**LISTED ENTRIES**.
--- begin ---
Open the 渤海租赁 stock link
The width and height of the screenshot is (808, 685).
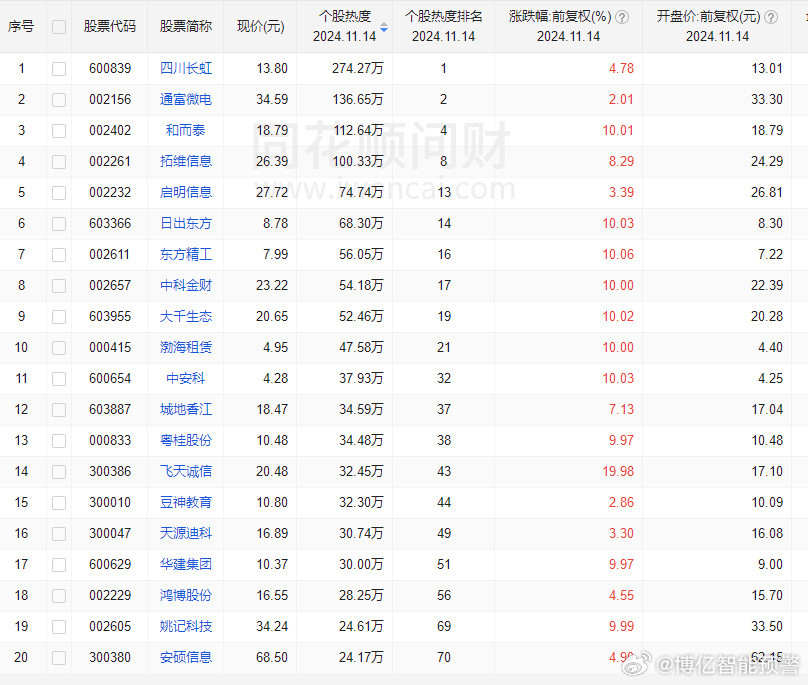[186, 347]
--- end ---
--- begin ---
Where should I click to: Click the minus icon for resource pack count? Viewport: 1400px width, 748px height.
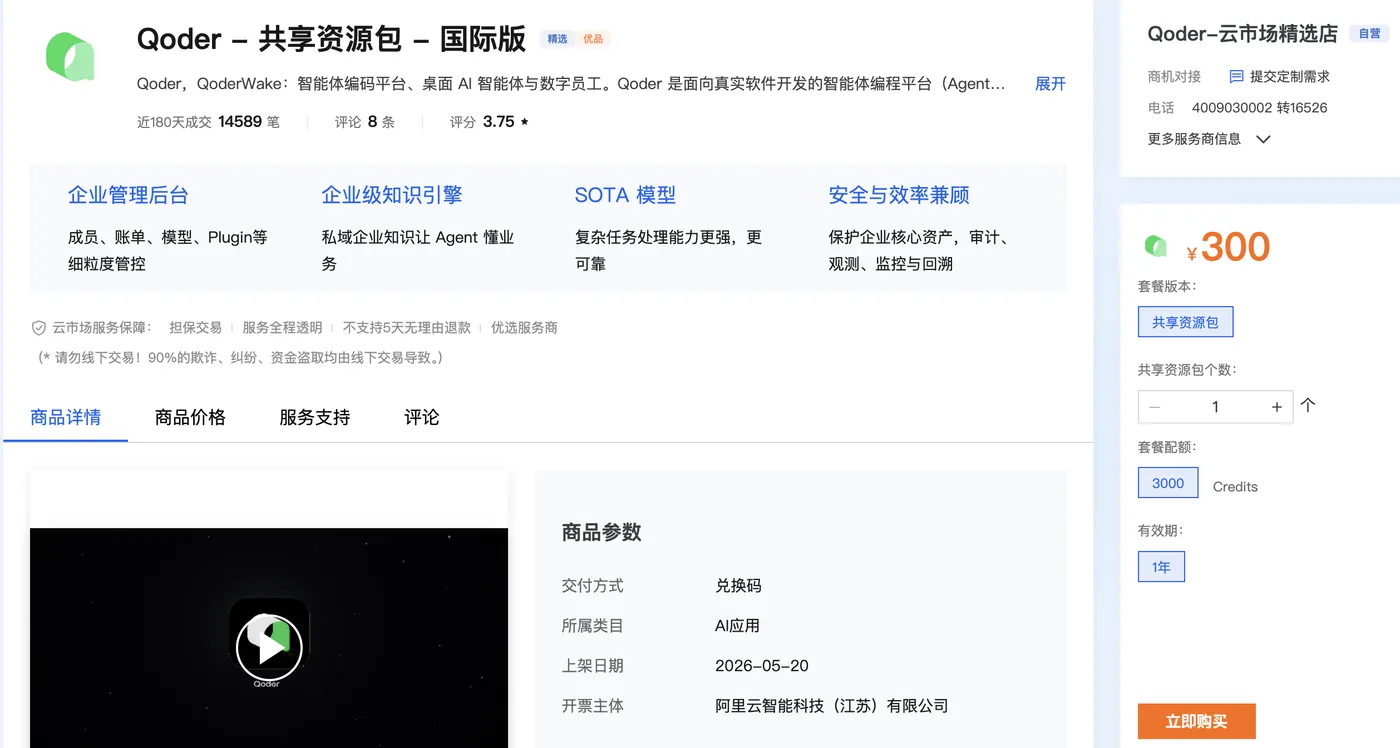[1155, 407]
--- end ---
**WHAT IS NEEDED**.
Reproduce verbatim everything from the line containing "Where should I" down to the line containing "[1155, 407]", both lines included, and leave out the pictures.

**ANSWER TO THE EXERCISE**.
Where should I click to: Click the minus icon for resource pack count? Viewport: 1400px width, 748px height.
[1155, 407]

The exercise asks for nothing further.